Textausschnitt
Als Ende Juni 2022 in der Presse zu lesen war, ein Oberbaselbieter Kirschenproduzent habe seine 180 teils prall mit Früchten behangenen Bäume seiner ungedeckten Spindelkirschbaumanlage gefällt, horchte die Branche auf. Der Kahlschlag sei der Kirschessigfliege (KEF) anzulasten. Die BauernZeitung fragte einen anderen Baselbieter Produzenten, ob bei ihm die Kirschenernte noch im Gang sei. Er antwortete: «Darüber brauchen wir nicht zu reden; das ‹Viech› hat gestern das Ende unserer Ernte eingeläutet.»

Differenz wird importiert

Wir fragten weiter im Schwarzbubenland. «Der Schaden hält sich bei uns in Grenzen», sagte ein Produzent. Allerdings hätten sie zum ersten Mal ein paar Hochstammbäume nicht mehr ernten können. Ein anderer wollte mit seiner Familie ein paar Bäume retten. «Als die geernteten Früchte auf den Tüchern lagen», erinnert er sich, «rochen diese so penetrant nach Essig, dass wir sie wegschütteten.»[IMG 2]

Louis Doppler aus Witterswil im Kanton Solothurn, in dessen Plantagen 240 Niederstammbäume Tafelkirschen und 80 Hochstammbäume Schüttelkirschen stehen, ist frustriert. «Die KEF hat bei uns noch nie solche Schäden verursacht wie 2022. Sogar in den eingenetzten Anlagen beträgt der Verlust 30 Prozent», sagt er. Vor Zeiten der KEF seien jährlich 1000 Tonnen Konservenkirschen abgelesen und gehandelt worden, seit die KEF hier sei, keine mehr. Aber die Schweiz brauche diese Ware, also werde sie importiert. 6000 Tonnen Kirschen würden jährlich vermarktet, die geschätzte Erntemenge betrage rund 2500 Tonnen. Die Differenz zwischen 3000 bis 4000 Tonnen werde einfach importiert.

Arbeitsaufträge
[A] Nennen Sie alle Mengenangaben in Tonnen, die der Textausschnitt über die Kirschessigfliege enthält.
[B] Ersetzen Sie in den Zeilen des Materials „column header“ durch „column heading“, und zwar von der Zeile mit „Select the text '25th Gawad KALASAG CY 2025'“ bis einschließlich der letzten Zeile des Materials. Geben Sie nur diese Zeilen wieder und lassen Sie alles andere unverändert.

Daten zum Zeigen auf Ziele
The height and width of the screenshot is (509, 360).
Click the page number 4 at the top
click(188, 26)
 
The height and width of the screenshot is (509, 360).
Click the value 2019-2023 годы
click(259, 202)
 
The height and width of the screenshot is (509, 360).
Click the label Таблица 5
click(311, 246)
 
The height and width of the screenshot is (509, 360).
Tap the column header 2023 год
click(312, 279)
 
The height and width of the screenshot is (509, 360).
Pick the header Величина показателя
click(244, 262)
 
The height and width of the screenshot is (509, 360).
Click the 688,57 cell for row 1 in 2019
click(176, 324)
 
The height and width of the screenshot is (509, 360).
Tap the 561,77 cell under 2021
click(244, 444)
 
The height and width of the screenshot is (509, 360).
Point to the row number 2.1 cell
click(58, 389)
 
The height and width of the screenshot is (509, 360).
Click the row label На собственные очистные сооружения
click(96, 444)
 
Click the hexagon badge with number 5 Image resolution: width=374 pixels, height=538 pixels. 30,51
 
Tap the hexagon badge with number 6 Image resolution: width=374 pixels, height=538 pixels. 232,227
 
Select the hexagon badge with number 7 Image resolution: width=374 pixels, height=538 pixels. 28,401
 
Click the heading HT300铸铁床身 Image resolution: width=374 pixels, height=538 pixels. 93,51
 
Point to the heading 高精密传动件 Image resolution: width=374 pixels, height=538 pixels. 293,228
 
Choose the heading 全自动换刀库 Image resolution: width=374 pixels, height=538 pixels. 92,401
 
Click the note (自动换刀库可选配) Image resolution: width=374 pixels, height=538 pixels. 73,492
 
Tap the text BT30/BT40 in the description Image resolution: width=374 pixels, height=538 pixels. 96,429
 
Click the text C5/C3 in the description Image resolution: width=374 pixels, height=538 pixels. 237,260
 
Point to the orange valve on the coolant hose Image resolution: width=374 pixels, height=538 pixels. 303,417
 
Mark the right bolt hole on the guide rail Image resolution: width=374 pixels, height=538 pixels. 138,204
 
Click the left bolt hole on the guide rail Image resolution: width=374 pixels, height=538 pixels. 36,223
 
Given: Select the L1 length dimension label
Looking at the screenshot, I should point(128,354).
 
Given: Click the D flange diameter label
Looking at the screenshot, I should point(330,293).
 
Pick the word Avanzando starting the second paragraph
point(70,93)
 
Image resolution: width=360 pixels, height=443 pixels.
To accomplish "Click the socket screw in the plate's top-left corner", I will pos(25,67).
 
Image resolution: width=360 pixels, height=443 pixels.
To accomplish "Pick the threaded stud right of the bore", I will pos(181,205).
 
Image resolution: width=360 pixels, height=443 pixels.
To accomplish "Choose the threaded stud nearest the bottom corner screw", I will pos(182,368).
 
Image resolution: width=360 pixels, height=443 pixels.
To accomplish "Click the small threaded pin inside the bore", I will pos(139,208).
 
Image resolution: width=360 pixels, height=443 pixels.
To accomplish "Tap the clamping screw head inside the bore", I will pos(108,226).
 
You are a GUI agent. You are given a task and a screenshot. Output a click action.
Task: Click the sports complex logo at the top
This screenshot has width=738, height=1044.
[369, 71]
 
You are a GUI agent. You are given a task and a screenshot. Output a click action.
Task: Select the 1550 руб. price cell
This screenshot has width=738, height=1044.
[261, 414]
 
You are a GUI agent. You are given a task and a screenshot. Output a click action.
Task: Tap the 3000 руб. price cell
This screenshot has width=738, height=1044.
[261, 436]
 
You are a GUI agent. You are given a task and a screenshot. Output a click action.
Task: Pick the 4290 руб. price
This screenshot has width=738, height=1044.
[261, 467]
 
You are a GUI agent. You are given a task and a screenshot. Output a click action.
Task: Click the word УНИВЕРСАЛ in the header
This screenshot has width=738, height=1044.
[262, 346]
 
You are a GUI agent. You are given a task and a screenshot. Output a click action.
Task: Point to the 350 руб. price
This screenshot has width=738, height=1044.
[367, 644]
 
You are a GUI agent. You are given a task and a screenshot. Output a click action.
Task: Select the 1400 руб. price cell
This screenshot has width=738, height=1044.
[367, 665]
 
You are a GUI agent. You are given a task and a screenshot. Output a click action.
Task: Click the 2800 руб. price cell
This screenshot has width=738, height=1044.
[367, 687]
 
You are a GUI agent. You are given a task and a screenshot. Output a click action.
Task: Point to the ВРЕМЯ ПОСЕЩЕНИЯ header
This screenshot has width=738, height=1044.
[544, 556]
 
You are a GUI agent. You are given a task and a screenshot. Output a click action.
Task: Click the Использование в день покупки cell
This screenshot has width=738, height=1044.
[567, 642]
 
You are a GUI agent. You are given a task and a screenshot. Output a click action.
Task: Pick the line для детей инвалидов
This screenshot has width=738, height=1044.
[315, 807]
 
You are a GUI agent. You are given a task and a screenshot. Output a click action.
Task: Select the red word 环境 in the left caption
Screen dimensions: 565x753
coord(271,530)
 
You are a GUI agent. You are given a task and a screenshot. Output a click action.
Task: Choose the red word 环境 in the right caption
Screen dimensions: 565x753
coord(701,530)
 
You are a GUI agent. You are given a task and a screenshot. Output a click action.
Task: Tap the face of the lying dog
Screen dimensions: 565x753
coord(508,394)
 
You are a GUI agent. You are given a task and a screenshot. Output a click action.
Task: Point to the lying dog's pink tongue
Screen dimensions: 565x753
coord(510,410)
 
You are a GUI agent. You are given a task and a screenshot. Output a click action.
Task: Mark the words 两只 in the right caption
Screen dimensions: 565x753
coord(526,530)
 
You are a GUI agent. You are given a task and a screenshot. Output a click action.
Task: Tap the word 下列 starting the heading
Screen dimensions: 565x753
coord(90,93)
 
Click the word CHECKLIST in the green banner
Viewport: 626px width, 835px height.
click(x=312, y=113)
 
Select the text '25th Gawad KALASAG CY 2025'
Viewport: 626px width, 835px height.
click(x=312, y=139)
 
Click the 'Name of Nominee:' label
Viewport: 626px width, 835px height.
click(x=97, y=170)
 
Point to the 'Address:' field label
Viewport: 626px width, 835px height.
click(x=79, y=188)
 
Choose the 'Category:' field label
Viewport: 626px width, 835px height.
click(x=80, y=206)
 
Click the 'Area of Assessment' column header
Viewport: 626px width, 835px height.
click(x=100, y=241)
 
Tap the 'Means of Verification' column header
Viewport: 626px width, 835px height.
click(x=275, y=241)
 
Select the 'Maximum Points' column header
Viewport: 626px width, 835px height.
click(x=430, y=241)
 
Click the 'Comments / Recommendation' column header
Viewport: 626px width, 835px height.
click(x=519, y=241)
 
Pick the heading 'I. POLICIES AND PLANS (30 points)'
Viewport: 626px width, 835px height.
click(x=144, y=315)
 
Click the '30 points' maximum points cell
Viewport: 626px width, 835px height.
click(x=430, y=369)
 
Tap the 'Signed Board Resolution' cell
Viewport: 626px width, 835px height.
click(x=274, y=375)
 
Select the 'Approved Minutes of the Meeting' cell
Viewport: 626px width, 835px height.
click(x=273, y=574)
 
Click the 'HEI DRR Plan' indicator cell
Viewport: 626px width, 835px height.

Lösungen
[A]
1000 Tonnen Konservenkirschen
6000 Tonnen
rund 2500 Tonnen
3000 bis 4000 Tonnen

[B]
Select the text '25th Gawad KALASAG CY 2025'
Viewport: 626px width, 835px height.
click(x=312, y=139)
 
Click the 'Name of Nominee:' label
Viewport: 626px width, 835px height.
click(x=97, y=170)
 
Point to the 'Address:' field label
Viewport: 626px width, 835px height.
click(x=79, y=188)
 
Choose the 'Category:' field label
Viewport: 626px width, 835px height.
click(x=80, y=206)
 
Click the 'Area of Assessment' column heading
Viewport: 626px width, 835px height.
click(x=100, y=241)
 
Tap the 'Means of Verification' column heading
Viewport: 626px width, 835px height.
click(x=275, y=241)
 
Select the 'Maximum Points' column heading
Viewport: 626px width, 835px height.
click(x=430, y=241)
 
Click the 'Comments / Recommendation' column heading
Viewport: 626px width, 835px height.
click(x=519, y=241)
 
Pick the heading 'I. POLICIES AND PLANS (30 points)'
Viewport: 626px width, 835px height.
click(x=144, y=315)
 
Click the '30 points' maximum points cell
Viewport: 626px width, 835px height.
click(x=430, y=369)
 
Tap the 'Signed Board Resolution' cell
Viewport: 626px width, 835px height.
click(x=274, y=375)
 
Select the 'Approved Minutes of the Meeting' cell
Viewport: 626px width, 835px height.
click(x=273, y=574)
 
Click the 'HEI DRR Plan' indicator cell
Viewport: 626px width, 835px height.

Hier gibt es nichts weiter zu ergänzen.